Ewald Meier successfully defended his Master thesis on Human Detection of Synthetically generated Face Images

The rapid development of generative AI, especially in the area of image
generation, brings many benefits to the general public. But all these benefits
come at a price. As the generated images become more realistic and
thus harder to distinguish from the real ones, they also become more widely
available through many free and easy-to-use online tools. This increases the
danger these fake images pose to the general public. This creates the need
for a countermeasure to mitigate these dangers. This thesis seeks to provide
such a countermeasure in the form of a comprehensive guideline that can
be easily applied by the general public.

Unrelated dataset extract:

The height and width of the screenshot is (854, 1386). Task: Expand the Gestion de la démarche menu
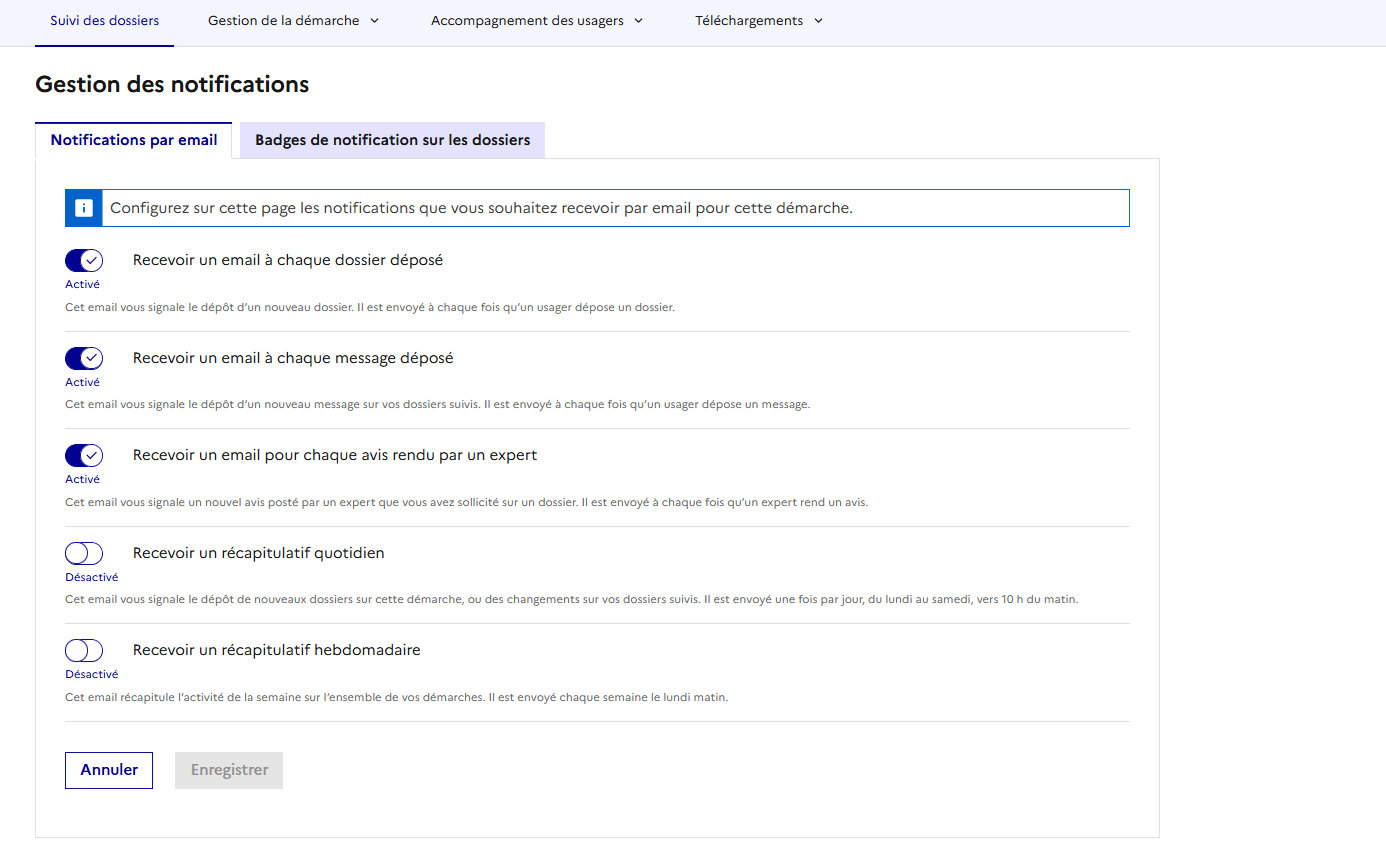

In addition, a diverse dataset of fake
images needs to be created to provide a foundation for this study and to
allow for further studies in this area.
This led to the following two research questions, which will be answered
in the course of this thesis. „What should a dataset of fake images look like
in order to test the performance of humans in detecting them, considering
different easy-to-use tools and diversity of the dataset?“ and „How does a
guideline for humans look like to improve their performance in detecting
fake images?“.
In order to answer these questions, the landscape of currently available online
tools that allow the creation of fake images is first assessed using a total
of 7 defined criteria. Then, 4 of the best performing tools are selected to create
the dataset. To ensure a diverse dataset, the images created are evenly
distributed across 2 genders, 4 age groups, and 4 ethnicities. Real images
are also introduced into the dataset for comparison to and thus allow the
dataset to be used in research. Finally, all images are processed to have the
same style to shift the focus to the content of the images alone. This dataset
is then analyzed to find any anomalies that indicate a fake image. This is
used to create the guidelines.
The resulting dataset confirmed the potential dangers that these online tools
pose to the general public, as these images are in large part indistinguishable
from real images at first glance. The results suggest that some of the fake images
are even preferred by people over real images, which is consistent with
the current state of research. However, the guidelines created in this thesis
provide a viable countermeasure to this danger, as they offer a classification
accuracy of over 90% and are easy to apply, as they guide the user through
the entire image analysis process without requiring any prior knowledge.